**Record excerpts**

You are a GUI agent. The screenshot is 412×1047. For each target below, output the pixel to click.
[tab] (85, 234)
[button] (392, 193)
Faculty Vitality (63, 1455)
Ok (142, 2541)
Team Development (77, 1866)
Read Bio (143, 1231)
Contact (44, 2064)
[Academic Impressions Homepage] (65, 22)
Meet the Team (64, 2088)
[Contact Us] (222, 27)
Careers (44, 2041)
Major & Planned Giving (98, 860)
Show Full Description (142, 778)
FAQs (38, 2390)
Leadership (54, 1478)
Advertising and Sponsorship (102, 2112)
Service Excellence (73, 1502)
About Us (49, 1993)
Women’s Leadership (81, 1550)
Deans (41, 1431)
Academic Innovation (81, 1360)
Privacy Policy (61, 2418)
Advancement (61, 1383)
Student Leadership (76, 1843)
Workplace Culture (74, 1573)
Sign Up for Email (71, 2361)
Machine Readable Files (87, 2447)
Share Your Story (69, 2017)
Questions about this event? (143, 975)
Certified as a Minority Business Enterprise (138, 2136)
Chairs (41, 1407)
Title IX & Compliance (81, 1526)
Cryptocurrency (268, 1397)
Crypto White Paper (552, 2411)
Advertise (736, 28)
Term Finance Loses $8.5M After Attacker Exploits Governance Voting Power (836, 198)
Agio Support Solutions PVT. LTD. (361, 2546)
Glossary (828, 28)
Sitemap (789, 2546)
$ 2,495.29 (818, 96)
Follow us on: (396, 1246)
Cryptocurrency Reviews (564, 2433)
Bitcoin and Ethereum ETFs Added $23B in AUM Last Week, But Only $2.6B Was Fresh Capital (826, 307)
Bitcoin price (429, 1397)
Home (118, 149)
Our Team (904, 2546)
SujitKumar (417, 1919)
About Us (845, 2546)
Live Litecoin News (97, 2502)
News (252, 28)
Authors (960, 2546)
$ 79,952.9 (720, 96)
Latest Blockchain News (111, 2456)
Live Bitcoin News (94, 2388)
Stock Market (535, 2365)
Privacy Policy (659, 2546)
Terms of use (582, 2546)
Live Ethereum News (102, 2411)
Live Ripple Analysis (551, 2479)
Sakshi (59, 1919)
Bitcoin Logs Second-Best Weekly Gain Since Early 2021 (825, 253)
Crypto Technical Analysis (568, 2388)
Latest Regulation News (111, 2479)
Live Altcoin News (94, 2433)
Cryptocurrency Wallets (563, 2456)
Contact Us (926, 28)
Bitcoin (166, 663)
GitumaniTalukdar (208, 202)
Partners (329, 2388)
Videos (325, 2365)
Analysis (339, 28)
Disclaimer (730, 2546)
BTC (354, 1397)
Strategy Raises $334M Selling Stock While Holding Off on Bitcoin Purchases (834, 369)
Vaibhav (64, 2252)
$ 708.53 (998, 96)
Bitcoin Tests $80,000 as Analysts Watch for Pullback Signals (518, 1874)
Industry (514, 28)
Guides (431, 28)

**Task directions**
Your task is to transcribe, with no changes, only the lines of the listing above that lie between the line holding "Share Your Story (69, 2017)" and the line holding "Advertise (736, 28)", inclusive.

**Result of the task**
Share Your Story (69, 2017)
Questions about this event? (143, 975)
Certified as a Minority Business Enterprise (138, 2136)
Chairs (41, 1407)
Title IX & Compliance (81, 1526)
Cryptocurrency (268, 1397)
Crypto White Paper (552, 2411)
Advertise (736, 28)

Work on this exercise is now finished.